Okay, he scaled those heights when he scored twice in the Nep Stadium (including the one that famously stuck in the corner between post and bar) but that was for one match only. Now he has the job for keeps.
Brooking, who has graced this club on the pitch, off the pitch, in the dug-out and up in the directors box, is to leave his post as non executive director to join the FA as the Director of Football Development, with responsibility for every aspect of coaching in the English game.
Okay, that might sound like a job for a man with a clipboard but we all know that Brooking is better than that.
The Football Association have taken a real battering, recently. Whether it be missed drugs tests, player revolts or their lack of action on the general indiscipline of footballers, they have taken a real kicking.Yet this is an act of genius. Okay, it's a massive loss to West Ham. After the exit of so many players in the summer as an inevitable result of relegation, losing Brooking is another kick in the teeth.
But how could the club keep him and how could he resist the call of the FA?
Rumours of Sven Goran Eriksson's departure after Euro 2004 (to Stamford Bridge.. or any other job in club football) persist and for those who want an English manager to manage the England team, the cupboard was bare.
Beyond Alan Curbishley and Steve Bruce, Steve McClaren was high on the FA wish list (and the jury is still out on the job he is doing at Middlesbrough) and Sir Bobby Robson remains a popular figure.
And other than the ageing Robson, none of the others played international football, which leaves their credentials a little shy. Plus the fact that each is under contract with his club and the FA are short of a few bob.
Now, by appointing 'the world's best caretaker manager' to their staff, they have a ready-made, if short-term stand-in, should the Swede go chasing a return to club management. Perfect. Ask David James about Brooking and the respect he instantly commanded when he took charge of a West Ham team hurtling towards relegation without so much of a kick out in anger.
The players were amazed by his attention to detail, his knowledge of the opposition, his advice at countering their strengths and the way in which he put his information across. Brooking wasn't just good at the job, he was a revelation.
Not only did he almost salvage the impossible, he restored pride
to the club and didn;t do a bad job during his second stint, this
season.I have been lucky enough (and it was an absolute privilege)
to share a pitch on a dozen or so occasions with Trev, playing for
the England press team.
What he had as a player for West Ham and England, he still had as he crept towards 50. Great balance, vision and an ability to do the simple things simply, but with style.

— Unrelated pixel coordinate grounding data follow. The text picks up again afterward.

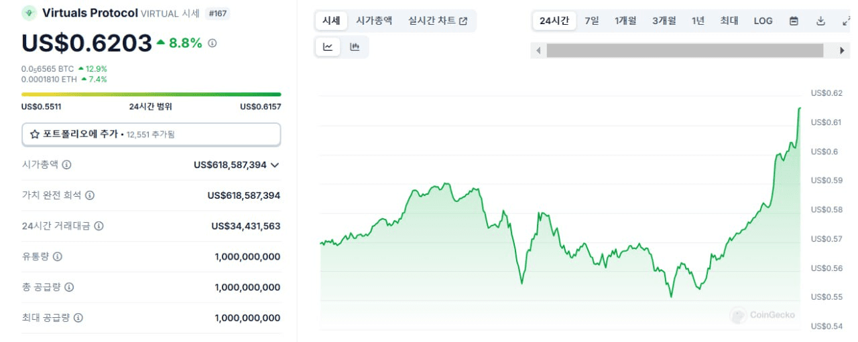Click scrollbar right arrow above chart
The width and height of the screenshot is (858, 342).
843,50
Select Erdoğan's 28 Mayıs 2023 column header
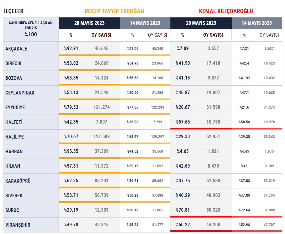This screenshot has height=234, width=285. [x=89, y=23]
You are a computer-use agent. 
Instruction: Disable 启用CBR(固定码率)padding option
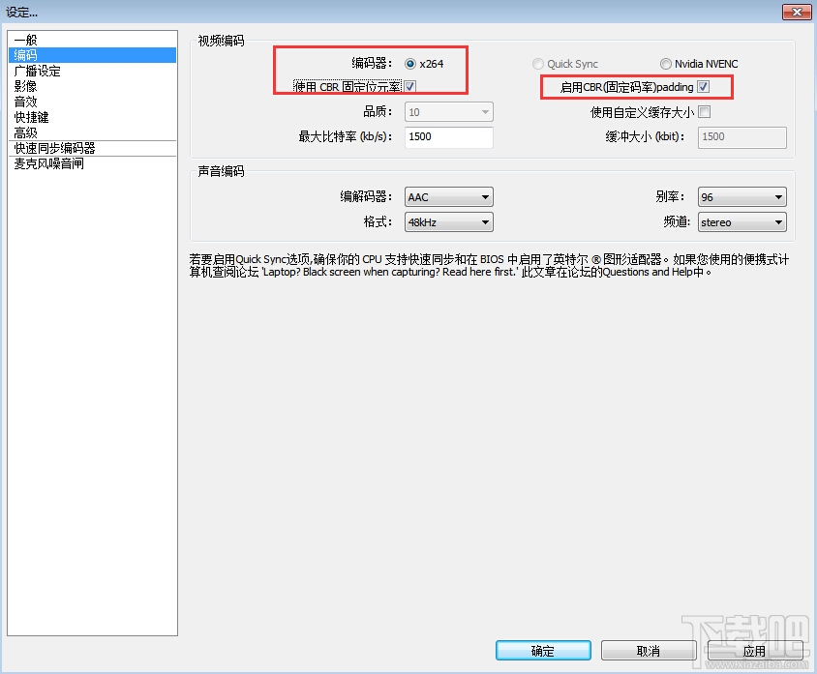[x=704, y=86]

That is the same approach he adopted to his caretaker stints. Nothing flash or fancy, just good at his job. The players knew he could play a bit and, unlike Glenn Hoddle who often embarrassed his young stars by grabbing the ball and informing them "that's not how you do it, this is how it's done" before sending a free kick screaming into the top corner, Brooking applied the gentle touch.
He encouraged them and, when he addressed them, they listened and learned.Unlike so many of his colleagues, the man from the commentary box actually proved he could practice what he preached. John Motson's sidekick could actually walk the walk as well as talk the talk. It commanded the awe and respect of young players such as Joe Cole and Glenn Johnson and it would have the same effect on the Beckhams and the Owens.

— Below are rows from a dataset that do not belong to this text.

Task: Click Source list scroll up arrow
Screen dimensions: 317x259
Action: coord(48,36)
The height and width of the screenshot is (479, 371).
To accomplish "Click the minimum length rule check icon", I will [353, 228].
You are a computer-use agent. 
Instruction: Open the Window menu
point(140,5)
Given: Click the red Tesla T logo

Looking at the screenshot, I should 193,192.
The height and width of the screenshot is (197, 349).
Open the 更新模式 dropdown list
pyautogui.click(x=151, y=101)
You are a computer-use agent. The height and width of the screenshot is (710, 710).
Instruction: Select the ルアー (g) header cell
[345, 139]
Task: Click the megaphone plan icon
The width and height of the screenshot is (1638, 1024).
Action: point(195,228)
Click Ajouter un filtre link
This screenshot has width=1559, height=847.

Now, why would he want the England job when he didn't want to be West Ham manager?
The answer is, he doesn't.But now the FA have a man there, in place, should they need him. Just in case. In an emergency. And all that. I can't see him saying no to his country, if they asked, can you?
Trevor Brooking, England coach. Not yet...but don't rule it out in the future.
Good luck old friend. And remember everything I taught you in those press games.